# Putter Question



## HRC99 (Jan 9, 2010)

Bored and fed up by the snow, I picked up a Pathfinder system.  Only got it yesterday but it immediately highlighted that my eyes were not over the ball at address.

The only way I could achieve this was by choking down on my putter which led me to thinking that it might be too long.

How do you determine the appropriate length for your putter?


----------



## bobmac (Jan 9, 2010)

Stand with your eyes over the ball. Let your arms hang down and then bring your hands together. Thats where your putter grip should be.
Most people who haven't been fitted for a putter usually have putters too long for them.

How tall are you?


----------



## HRC99 (Jan 9, 2010)

Stand with your eyes over the ball. Let your arms hang down and then bring your hands together.
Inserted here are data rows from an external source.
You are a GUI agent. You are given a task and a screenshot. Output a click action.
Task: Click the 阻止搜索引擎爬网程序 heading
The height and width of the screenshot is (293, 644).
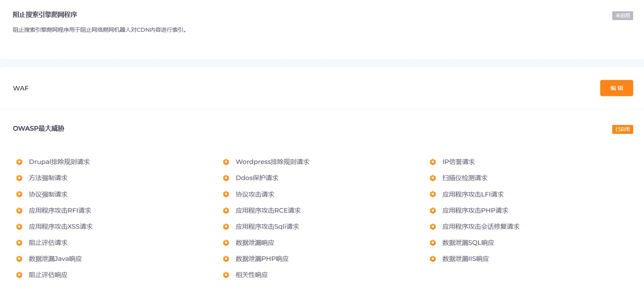pyautogui.click(x=45, y=15)
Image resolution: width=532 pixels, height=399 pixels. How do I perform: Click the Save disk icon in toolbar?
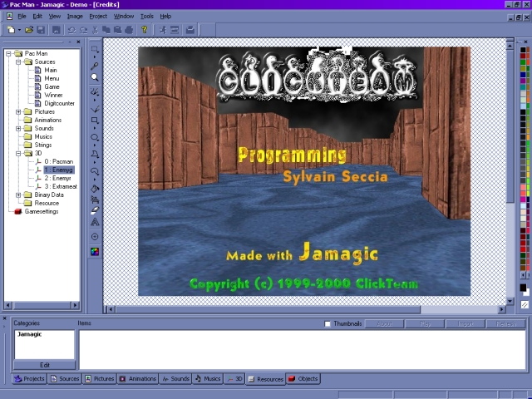tap(42, 30)
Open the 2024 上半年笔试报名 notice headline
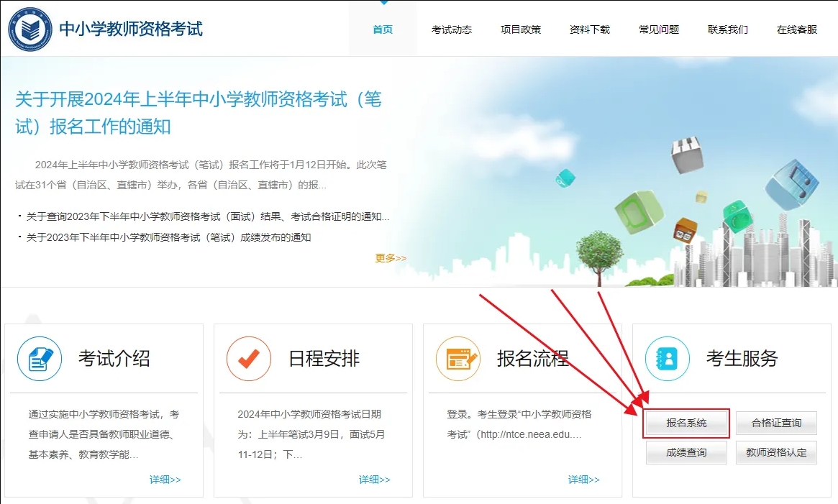The image size is (838, 504). (x=199, y=113)
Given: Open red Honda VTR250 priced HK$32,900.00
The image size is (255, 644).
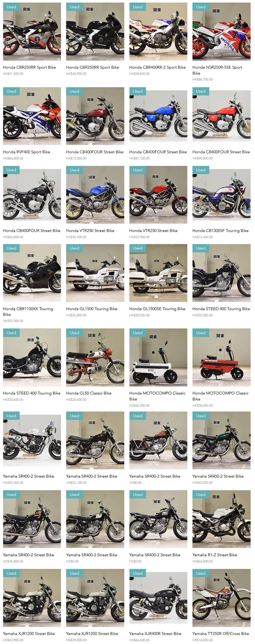Looking at the screenshot, I should (x=158, y=195).

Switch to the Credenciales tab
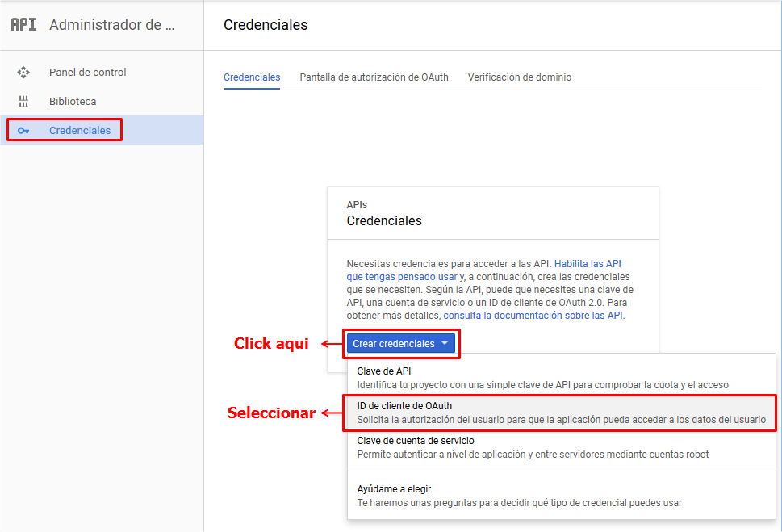[x=252, y=77]

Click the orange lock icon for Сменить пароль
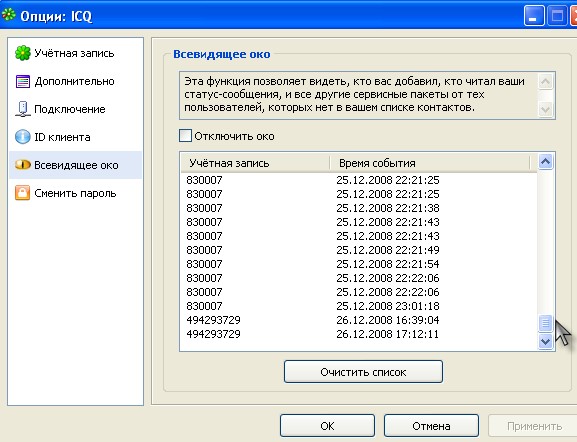[22, 193]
Thats where your putter grip should be.
Most people who haven't been fitted for a putter usually have putters too long for them.

How tall are you?
		
Click to expand...

That's basically what I did and it would mean taking 1-2 inches off the putter.

I'm 5'9".


----------



## drawboy (Jan 9, 2010)

I do it by bending at the waist to a comfortable address position then letting my arms hang naturally, no bend in the elbows and then take my grip. That is where I cut my putter down to. This (for me)means that I will always grip the putter at the same place on the grip which leads to better consistency in the stroke. I'm 5ft8 and my putter is cut to 31".


----------



## bobmac (Jan 9, 2010)

Stand with your eyes over the ball. Let your arms hang down and then bring your hands together. Thats where your putter grip should be.
Most people who haven't been fitted for a putter usually have putters too long for them.

How tall are you?
		
Click to expand...

That's basically what I did and it would mean taking 1-2 inches off the putter.

I'm 5'9".
		
Click to expand...

Take your putter to your local pro and ask his opinion. 
If he agrees it's too long, he'll be able to shorten it for you in about 10 minutes at the cost of no more than Â£3-Â£5. I'm sure he'll be pleased of your company.


----------



## HRC99 (Jan 9, 2010)

Take your putter to your local pro and ask his opinion. 
If he agrees it's too long, he'll be able to shorten it for you in about 10 minutes at the cost of no more than Â£3-Â£5. I'm sure he'll be pleased of your company.  

Click to expand...

I popped up yesterday to get a couple of wedges regripped.  He did seem a bit lonely!

I've measured my putter and the shaft is 33" which I reckon is too long.  

I did by it entirely off the shelf in a fit of rage with my old one.  I just could line it up any more so decided to sack it after 12 years' service.


----------



## bobmac (Jan 9, 2010)

I've measured my putter and the shaft is 33" which I reckon is too long.
		
Click to expand...

Is that just the shaft or the whole putter including the head?
If so, I would suggest you try a shorter one in the shop if he has one first.
If he doesnt and he shortens yours and you dont like it, he can always change it back to the original size.


----------



## HomerJSimpson (Jan 9, 2010)

It does sound like the OP needs something a tad shorter (obviously dependant on his pros advice). It seems clear there is an obvious demand for 33" or less but you got to any big retailer or even online and it is very difficult to find any major name in stock that isn't 34 or 35". Why do the putter manufacturers continue to make these lengths as standard?


----------



## drawboy (Jan 9, 2010)

I've cut both my putters down to an overall length of 31" with no detriment whatsoever to the putter. It's an easy job to do as long as you can put a grip on. If not do what Bobmac says and let your pro do it for you. If I used a 35" model I'd be gripping it on the steel.


----------



## HRC99 (Jan 9, 2010)

Is that just the shaft or the whole putter including the head?
If so, I would suggest you try a shorter one in the shop if he has one first.
If he doesnt and he shortens yours and you dont like it, he can always change it back to the original size.
		
Click to expand...

It's just the shaft.  The head would be half an inch on top of that.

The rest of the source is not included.